Definire il presidente eletto dell’Argentina Javier Milei un “Beppe Grillo che ce l’ha fatta” è un errore. Infatti, il Movimento 5 Stelle non ha nulla a che fare con il partito del nuovo presidente argentino, il Partido Libertario, il quale fa parte della coalizione Libertad Avanza.
Il Movimento 5 Stelle è un partito statalista nato come partito pigliatutto. Basta pensare ai bonus e al Reddito di Cittadinanza che ha proposto quando era al governo.
Al contrario, il partito di Milei è anti-statalista e ultraliberista. Di sicuro, non approverebbe le politiche dei governi italiani presieduti da Giuseppe Conte.
Il nuovo presidente vuole proporre la dollarizzazione e il capitalismo e vuole abbandonare la politica filo-cinese portata avanti dai peronisti dell’attuale governo del presidente in carica Alberto Ángel Fernández. Ci riuscirà?
Purtroppo, laddove vige lo statalismo, ci sono tanti che (come si dice volgarmente) “mangiano grazie alle istituzioni”. Infatti, un’organizzazione statalista fa sì che lo Stato diventi una sorta di ufficio di collocamento per burocrati che vengono inseriti negli uffici pubblici, che si moltiplicano.

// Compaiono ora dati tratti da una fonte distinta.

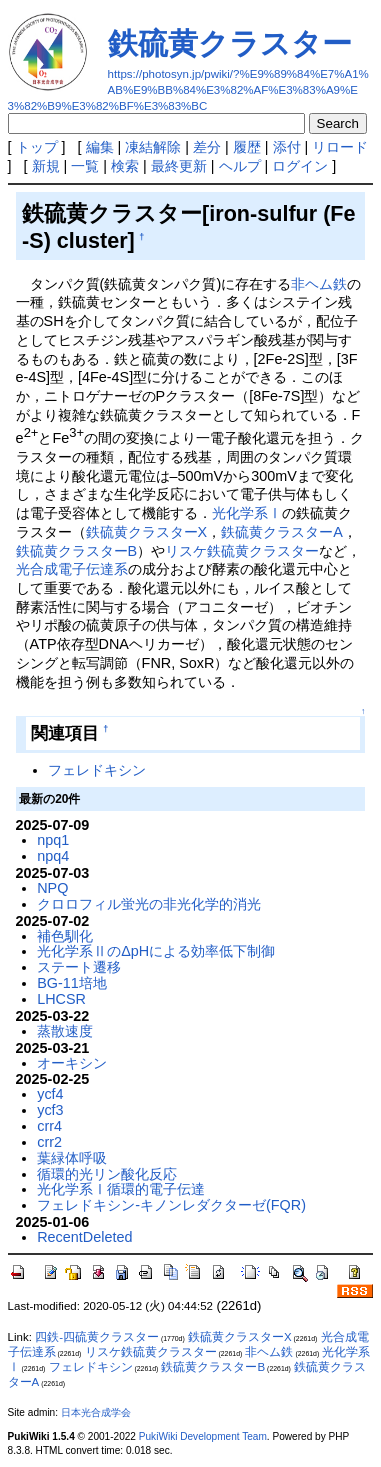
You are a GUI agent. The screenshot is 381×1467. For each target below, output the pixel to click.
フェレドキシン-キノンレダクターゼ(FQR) (171, 1205)
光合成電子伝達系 (72, 569)
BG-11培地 (72, 983)
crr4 (49, 1126)
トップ (37, 147)
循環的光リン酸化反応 (107, 1174)
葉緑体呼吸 (72, 1158)
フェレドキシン (97, 770)
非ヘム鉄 (319, 284)
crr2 (49, 1142)
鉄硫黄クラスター (230, 43)
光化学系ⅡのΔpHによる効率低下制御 (156, 951)
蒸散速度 (65, 1031)
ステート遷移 (79, 967)
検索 (125, 166)
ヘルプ (240, 166)
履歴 (247, 147)
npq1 (53, 840)
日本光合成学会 (96, 1412)
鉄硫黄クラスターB (77, 551)
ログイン (300, 166)
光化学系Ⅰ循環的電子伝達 (121, 1189)
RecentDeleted (84, 1237)
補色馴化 (65, 936)
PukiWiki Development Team (203, 1436)
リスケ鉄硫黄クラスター (242, 551)
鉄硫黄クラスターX (147, 532)
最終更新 (179, 166)
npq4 (53, 856)
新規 (46, 166)
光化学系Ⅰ (247, 513)
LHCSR (61, 999)
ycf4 (50, 1094)
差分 (207, 147)
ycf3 (50, 1110)
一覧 (85, 166)
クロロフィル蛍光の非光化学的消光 (149, 904)
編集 (100, 147)
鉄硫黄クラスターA (282, 532)
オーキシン (72, 1063)
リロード (340, 147)
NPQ (52, 888)
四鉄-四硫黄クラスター (97, 1337)
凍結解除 (153, 147)
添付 (287, 147)
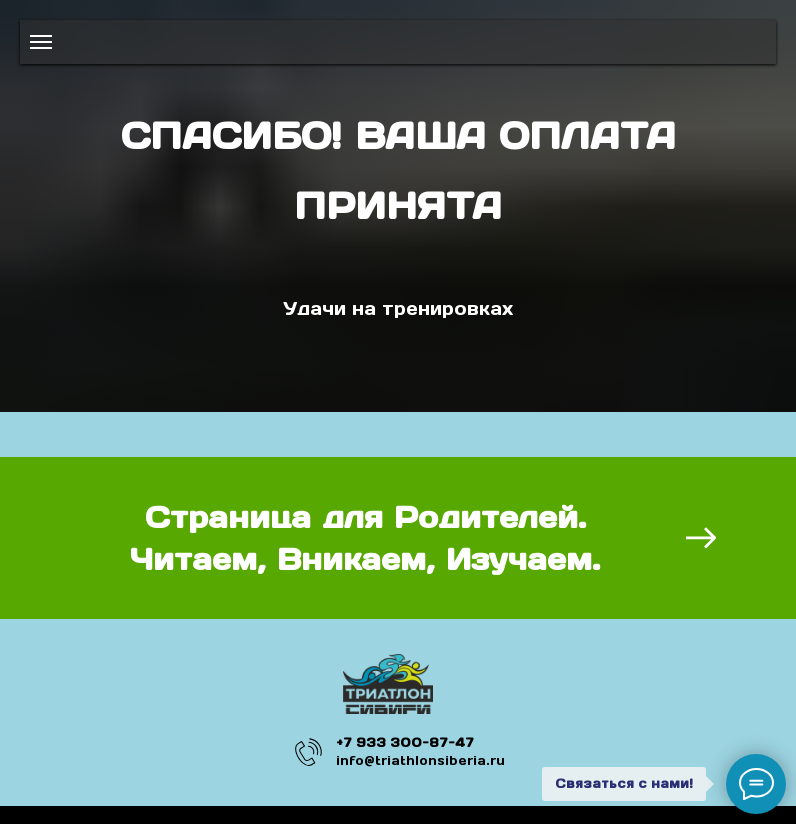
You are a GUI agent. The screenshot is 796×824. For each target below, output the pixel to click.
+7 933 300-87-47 (405, 742)
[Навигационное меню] (41, 42)
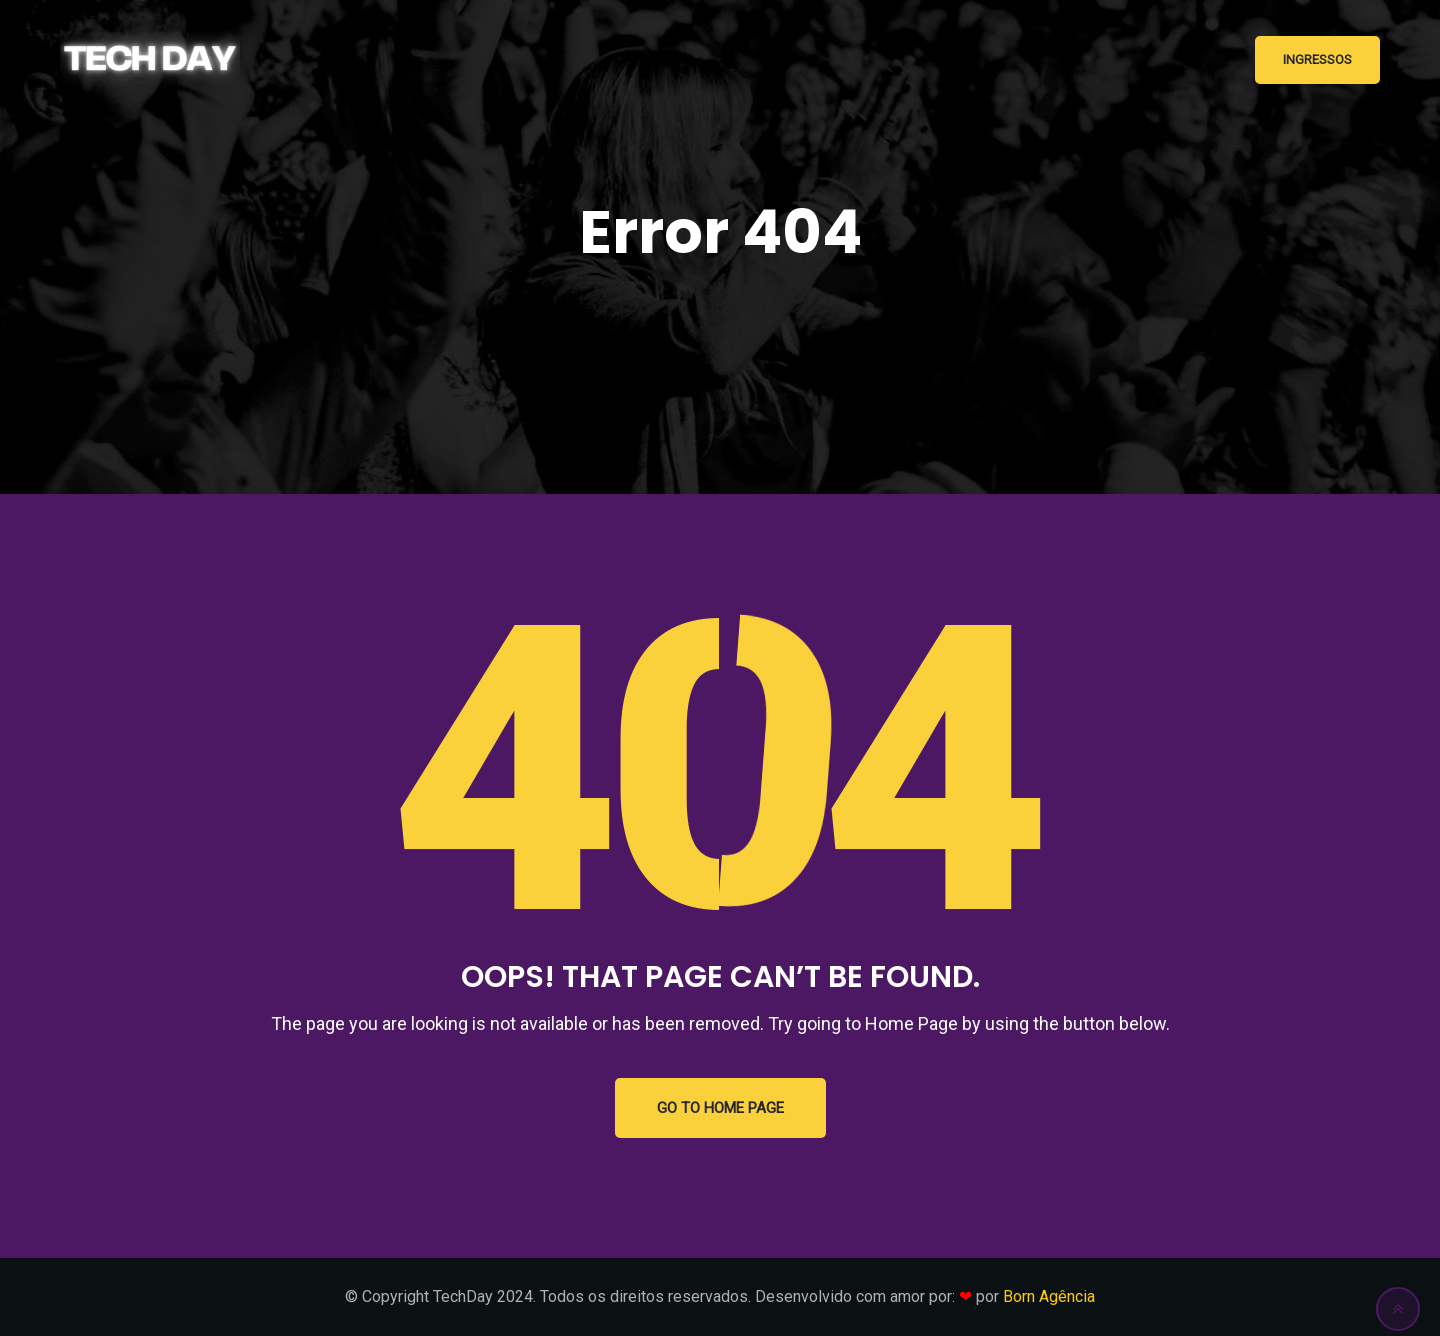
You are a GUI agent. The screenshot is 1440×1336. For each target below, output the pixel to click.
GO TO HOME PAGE (720, 1108)
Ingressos (1317, 59)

I posti di lavoro creati dallo Stato sono creati nello Stato e pagati dai cittadini, con le tasse. L’implementazione del programma di Milei comporterà la soppressione di molti uffici pubblici. Personalmente, sono favorevole ad una cosa del genere, perché meno burocrazia equivale a meno tasse e a più libertà.
Di sicuro, molti burocrati non avranno votato Milei. Nessuno vota chi ha in programma di “togliergli la pagnotta”. Il rischio è che ci possano essere delle manifestazioni imponenti contro un programma di quel tipo. Inoltre, con la dollarizzazione e un conseguente avvicinamento agli Stati Uniti d’America, gli accordi con la Cina precedentemente sottoscritti dovranno essere abrogati. Come reagirà Pechino?
Riuscirà Milei a segare l’albero dello statalismo? Sarà tutto da vedere. Come disse un noto politico italiano, prepariamo i pop corn perché ne vedremo delle belle.